Review: Weapons of Math Destruction In an important new book, Cathy O’Neil warns us that algorithms can and do perpetuate inequality

Evelyn Lamb:

“The technology already exists. It’s only the will we’re lacking.” These sentences from Cathy O’Neil’s new book Weapons of Math Destruction have been haunting me since I read it. They come from the last chapter of a book in which she has illustrated again and again how, in the words of her subtitle, “big data increases inequality and threatens democracy.” With Facebook’s new trending topics algorithm and data-driven policing in the news, the book is certainly timely.
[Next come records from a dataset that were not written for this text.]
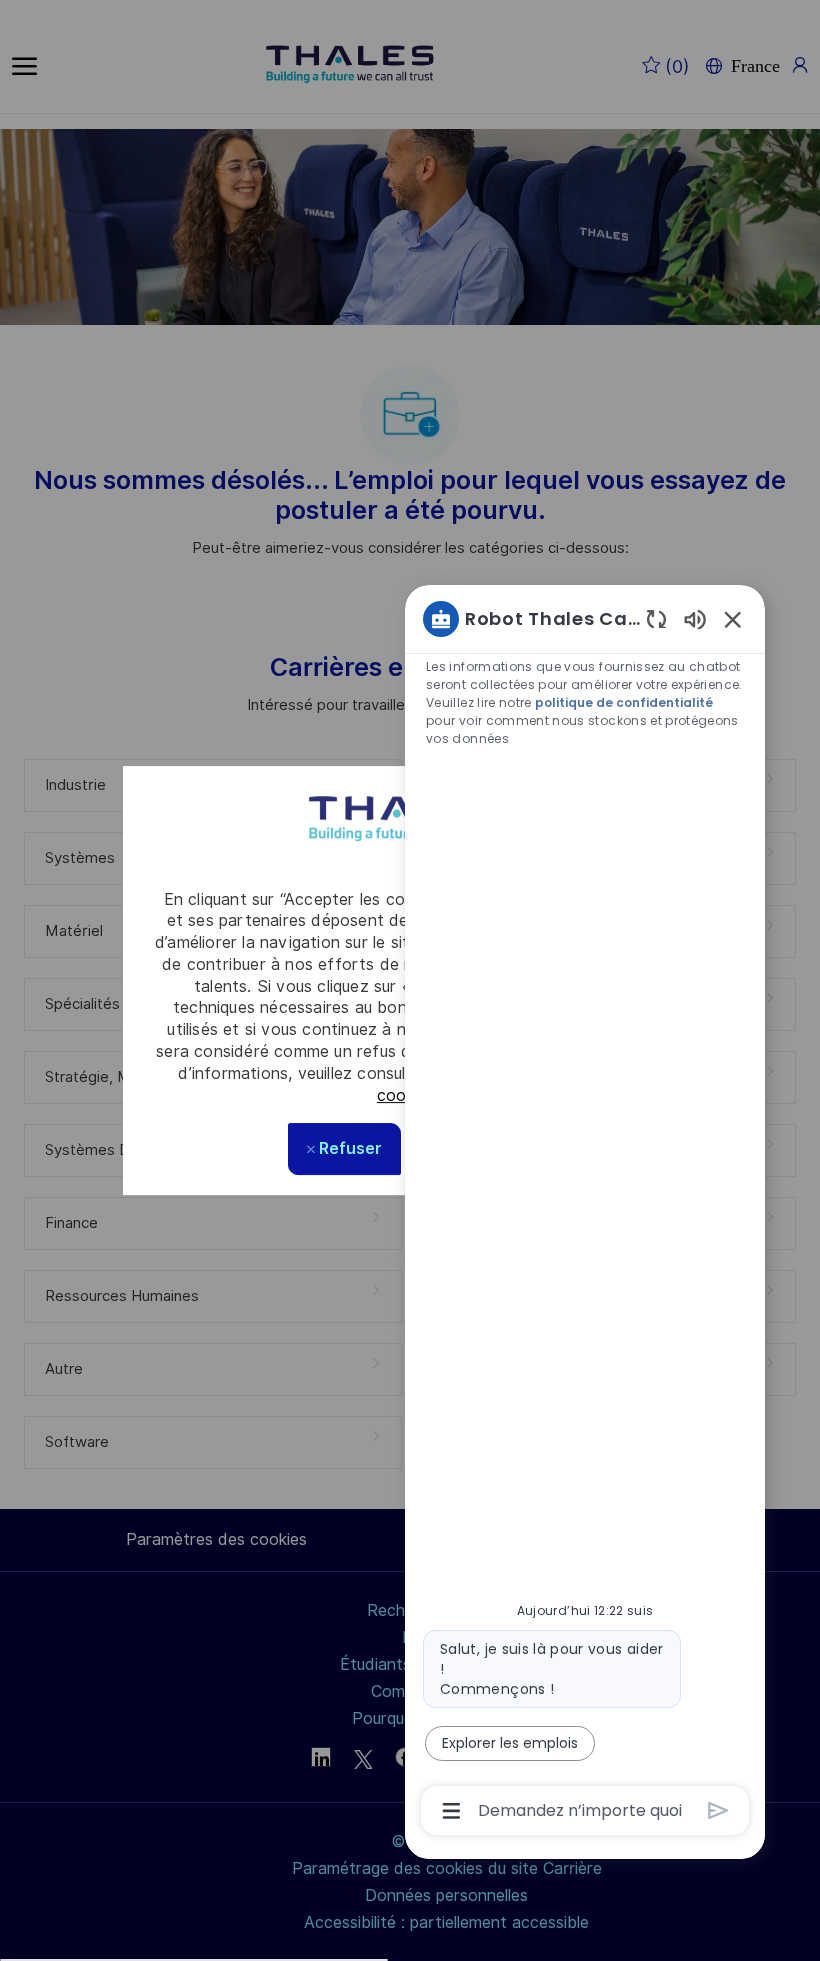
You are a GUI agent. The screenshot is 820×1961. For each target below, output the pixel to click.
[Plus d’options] (451, 1811)
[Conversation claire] (656, 618)
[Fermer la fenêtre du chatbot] (733, 619)
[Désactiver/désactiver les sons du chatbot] (695, 618)
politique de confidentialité (624, 702)
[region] (585, 1213)
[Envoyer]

Weapons of math destruction, which O’Neil refers to throughout the book as WMDs, are mathematical models or algorithms that claim to quantify important traits: teacher quality, recidivism risk, creditworthiness but have harmful outcomes and often reinforce inequality, keeping the poor poor and the rich rich. They have three things in common: opacity, scale, and damage. They are often proprietary or otherwise shielded from prying eyes, so they have the effect of being a black box. They affect large numbers of people, increasing the chances that they get it wrong for some of them. And they have a negative effect on people, perhaps by encoding racism or other biases into an algorithm or enabling predatory companies to advertise selectively to vulnerable people, or even by causing a global financial crisis.